As far as professional development, you are completely right, you can learn anything you want online, from degrees to IB workshops. Even more so now with Covid-19, as many of those online educational platforms offer their courses for free.

“The Greatest Threat to Our Planet Is the Belief That Someone Else Will Save It” Robert Swan
04/14/2020 - Kathy
I’ve slowed down a lot, as I have looked at this issue. It is an area we don’t want to look at, it seems to me. Travel seems to actually be a measure of quality in a person who calls herself international. So, I think it’s pretty deep in many of our school cultures??
04/13/2020 - Thomas Quinn
Several years ago while in the Middle East I began using an online interview format to screen potential candidates before traveling to the various job fairs. I felt I could set up second interviews with promising candidates and eliminate those who didn’t measure up to our criteria. It helped screen out a lot of people whom we would have otherwise spent valuable time. Over the years, two comments have remained with me as a result of that experience. The first was from a fellow administrator.
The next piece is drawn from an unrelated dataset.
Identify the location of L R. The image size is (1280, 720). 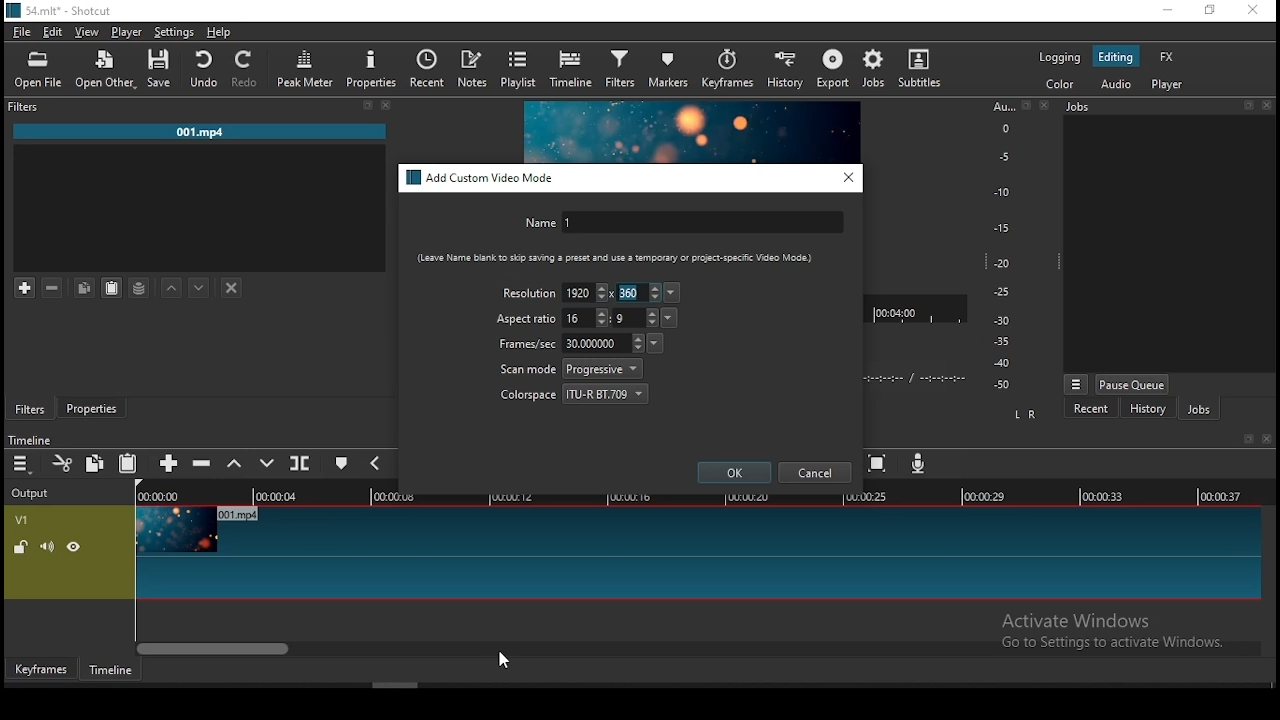
(1027, 415).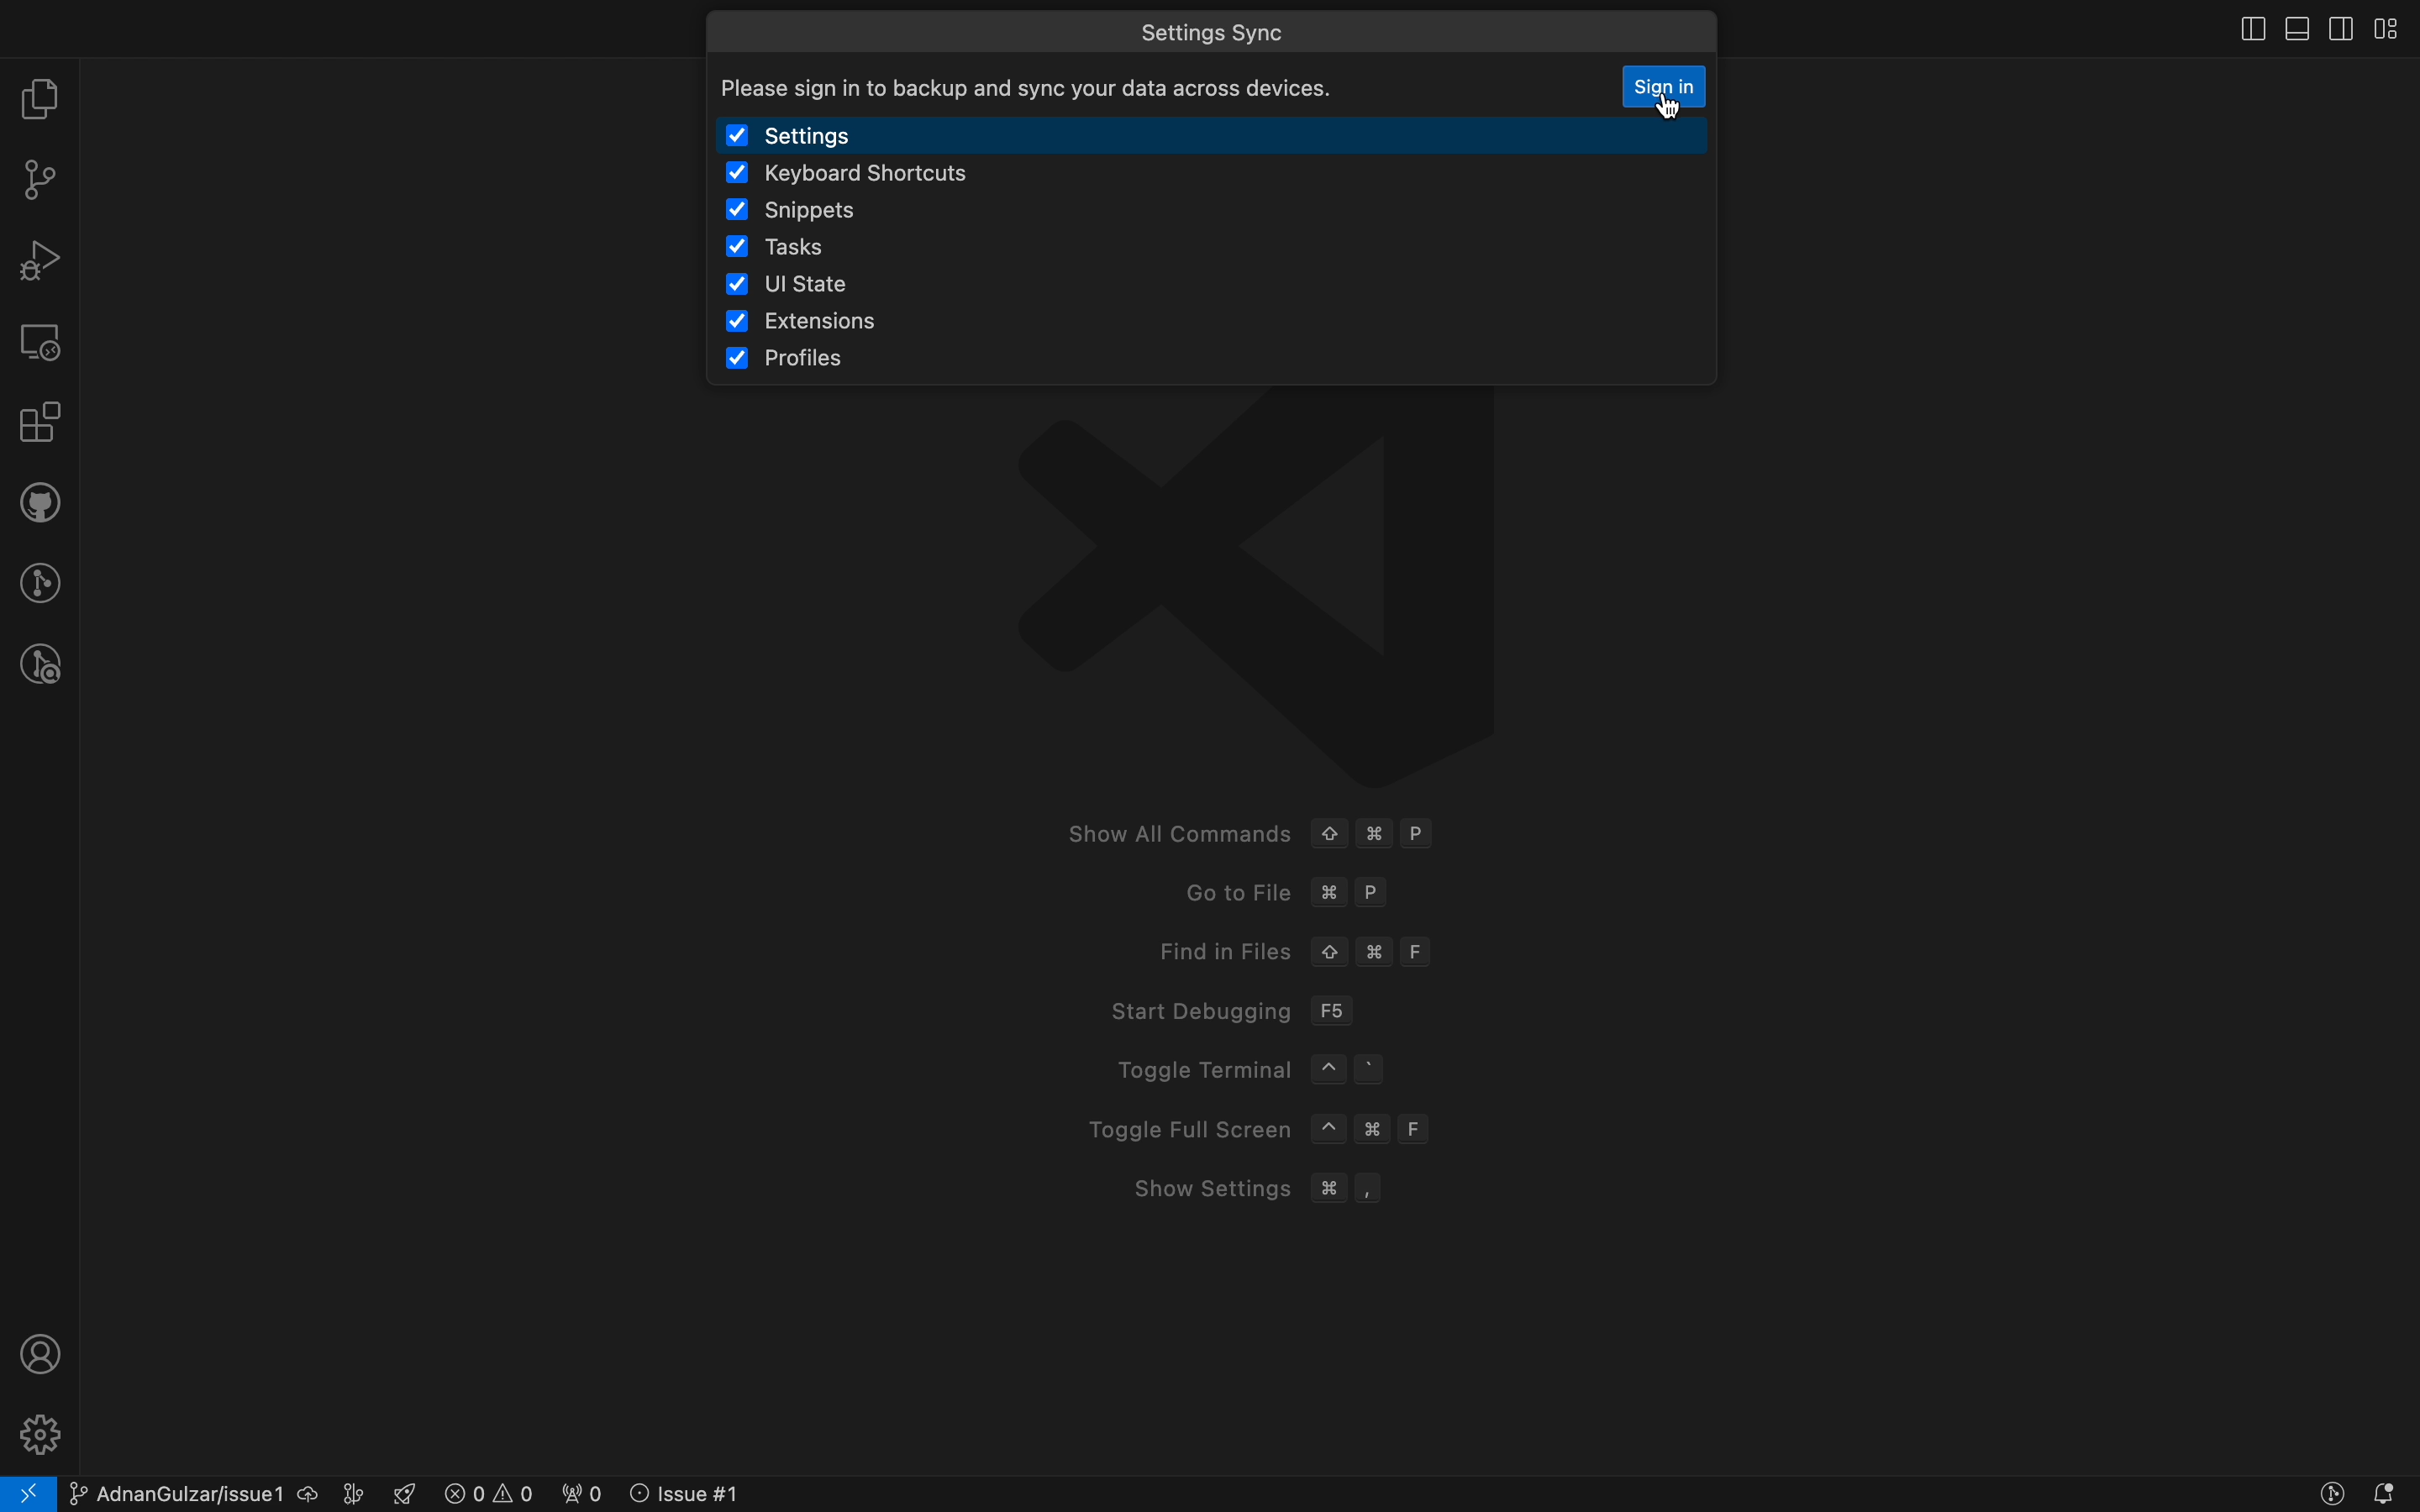  What do you see at coordinates (2239, 32) in the screenshot?
I see `close slidebar` at bounding box center [2239, 32].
When I told him of our vetting process, he said “Well, how do you know what they are wearing below the table?” An interesting observation, but I responded quickly that it didn’t really matter if they showed up in class appropriately clothed. The other comment was a bit more revealing. In this instance, while setting up the interview via email, I planned on being available to fit a certain candidate’s time frame. The interview never happened. Later, I saw why. In an online forum that a candidate complained about the time difference of when I suggested the online interview format. Since taking on my new position in Eastern Asia, I have used online interviews exclusively. Our recruiting budget is small and online interviews for overseas candidates saves money. It has worked very well; we have hired excellent candidates over the years.